Figur ayah dalam film ini tidak seperti penggambaran dalam Mrs. Doubtfire dan Liar Liar, fokusnya lebih banyak tertuju kepada kakek. Digambarkan bagaimana sang kakek mengajarkan cucunya untuk menjadi diri sendiri dan bagaimana cara menghadapi tekanan dari orang tua dan masyarakat.

Ayah dari Sky Tierra Solana dan Snow Auror Arashi ini merekomendasikan tiga film keluarga yang semuanya bergenre drama komedi.

Menurutnya menonton film komedi bersama keluarga jadi menyenangkan karena dengan cara yang ringan, lucu, dan menyenangkan kita tetap bisa merefleksikan diri sendiri dan keluarga melalui cerita yang disampaikan tokoh-tokoh dalam film. “Komedi itu enaknya kita bisa menyampaikan hal-hal serius tanpa kesan menggurui,” ujarnya.

Hal menarik dari tiga film keluarga dari sudut pandang sutradara Imperfect (2019) ini karena porsi drama dan komedi berhasil disuguhkan secara seimbang dalam menyelimuti cerita tentang keluarga.

“Bikin film keluarga itu memang tidak gampang karena bisa saja jadinya terkesan menggurui penontonnya,” kata Ernest.

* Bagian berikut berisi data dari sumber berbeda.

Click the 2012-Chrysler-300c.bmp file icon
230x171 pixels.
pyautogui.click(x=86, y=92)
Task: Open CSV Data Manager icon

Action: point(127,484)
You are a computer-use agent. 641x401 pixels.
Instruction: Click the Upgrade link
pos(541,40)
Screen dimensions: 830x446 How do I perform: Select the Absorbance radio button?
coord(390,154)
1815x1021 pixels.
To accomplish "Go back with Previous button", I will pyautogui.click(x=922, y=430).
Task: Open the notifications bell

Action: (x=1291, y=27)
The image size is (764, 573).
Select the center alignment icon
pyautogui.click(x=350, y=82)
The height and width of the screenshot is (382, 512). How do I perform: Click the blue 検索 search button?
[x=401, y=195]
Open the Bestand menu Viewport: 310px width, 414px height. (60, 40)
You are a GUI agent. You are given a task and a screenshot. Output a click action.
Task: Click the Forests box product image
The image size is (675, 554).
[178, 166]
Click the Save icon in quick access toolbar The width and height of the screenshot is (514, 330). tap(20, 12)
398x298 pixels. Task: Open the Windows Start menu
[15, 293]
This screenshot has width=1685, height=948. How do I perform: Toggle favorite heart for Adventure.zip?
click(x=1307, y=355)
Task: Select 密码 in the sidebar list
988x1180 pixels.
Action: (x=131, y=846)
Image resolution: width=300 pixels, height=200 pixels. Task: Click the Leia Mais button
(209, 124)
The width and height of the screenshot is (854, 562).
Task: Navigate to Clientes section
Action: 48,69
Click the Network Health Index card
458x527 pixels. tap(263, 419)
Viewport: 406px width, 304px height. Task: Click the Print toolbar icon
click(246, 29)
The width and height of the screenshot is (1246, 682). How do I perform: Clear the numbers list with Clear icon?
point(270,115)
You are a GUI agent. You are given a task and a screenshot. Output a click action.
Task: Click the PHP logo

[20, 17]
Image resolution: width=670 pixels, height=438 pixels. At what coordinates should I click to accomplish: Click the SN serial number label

Agar tidak terjebak seperti itu, sambung Ernest, maka pesan yang harus disampaikan harus dikemas dengan halus. Ibarat berjualan, orang-orang cenderung tidak suka yang tipikal hard selling. Kalau pesan dalam film disampaikan berulang-ulang lewat dialog akan membuatnya terasa menggurui.

“Mengemas pesan tersebut dalam adegan, plot, dan pembelajaran yang dialami karakternya lewat serangkaian kejadian membuat kita sebagai penonton bisa merefleksikan diri tanpa merasa diberikan nasihat atau penyuluhan,” tutupnya.